We also are not given information about the differences that race and class make in the emerging adult cohort. The recent discussion engendered by Charles Murray's Coming Apart would lead one to think that class divisions may well have a lot to do with this story, and we have long debated the disparities in family life between various racial groups. But Smith and his co-authors defer these kinds of questions, saying that others should study them later.

Some might also wonder if this is not a story that is often repeated through history: youths cut loose from the strictures of home go off to sow their wild oats. Then some reality of life (getting married, having children, etc.) sobers them, sometimes literally. Perhaps these nihilistic, hedonistic drifters will settle down someday.
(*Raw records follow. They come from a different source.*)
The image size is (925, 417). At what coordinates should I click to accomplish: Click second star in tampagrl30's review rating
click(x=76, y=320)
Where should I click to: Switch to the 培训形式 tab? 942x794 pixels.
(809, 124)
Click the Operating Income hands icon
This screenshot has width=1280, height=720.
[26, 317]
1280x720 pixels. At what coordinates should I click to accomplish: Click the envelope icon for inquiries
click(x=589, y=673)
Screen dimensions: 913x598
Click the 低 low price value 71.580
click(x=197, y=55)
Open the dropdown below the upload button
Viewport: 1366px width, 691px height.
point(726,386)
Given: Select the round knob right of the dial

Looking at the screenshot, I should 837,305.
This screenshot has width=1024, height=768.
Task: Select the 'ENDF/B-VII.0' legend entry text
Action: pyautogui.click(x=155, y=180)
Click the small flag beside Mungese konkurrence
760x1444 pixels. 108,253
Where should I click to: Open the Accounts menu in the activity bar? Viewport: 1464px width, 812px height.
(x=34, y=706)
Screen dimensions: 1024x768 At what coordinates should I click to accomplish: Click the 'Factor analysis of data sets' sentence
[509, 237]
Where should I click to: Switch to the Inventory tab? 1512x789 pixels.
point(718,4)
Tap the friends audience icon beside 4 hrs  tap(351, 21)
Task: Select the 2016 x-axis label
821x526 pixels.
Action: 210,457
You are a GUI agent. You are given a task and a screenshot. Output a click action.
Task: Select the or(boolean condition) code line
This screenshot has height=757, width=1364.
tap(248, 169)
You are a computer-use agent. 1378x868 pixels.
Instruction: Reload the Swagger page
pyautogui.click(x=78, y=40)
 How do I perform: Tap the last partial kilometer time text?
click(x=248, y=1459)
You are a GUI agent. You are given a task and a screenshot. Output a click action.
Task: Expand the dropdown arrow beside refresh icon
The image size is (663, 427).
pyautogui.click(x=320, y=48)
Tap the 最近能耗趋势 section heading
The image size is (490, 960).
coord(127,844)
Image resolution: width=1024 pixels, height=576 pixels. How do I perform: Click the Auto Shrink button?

Lost in Transition closes with the most surprising chapter of the book, one that demonstrates how utterly uninterested most emerging adults are in politics. I have to confess that I felt some ambivalence about this chapter; greater political involvement is normally good for the republic, but comparing it to the disturbing sexual practices of the previous chapter seemed a jarring juxtaposition. And—may I say it?—I do not find it especially troubling that Smith's emerging adults do not vote, if they are truly ignorant of political news and issues, and unprepared to assess with any moral clarity the political challenges we face.

Judiciously, Smith and his co-authors offer almost no practical solutions to help today's teenagers become more ethically adept than this cohort of college age adults. Even his tentative proposals—better moral education in high schools?—seem nearly hopeless. But parents and pastors sure ought to think about a solution; the average American teenager's cultural diet of school, media, sports, and/or church is not preparing them to emerge as morally capable adults.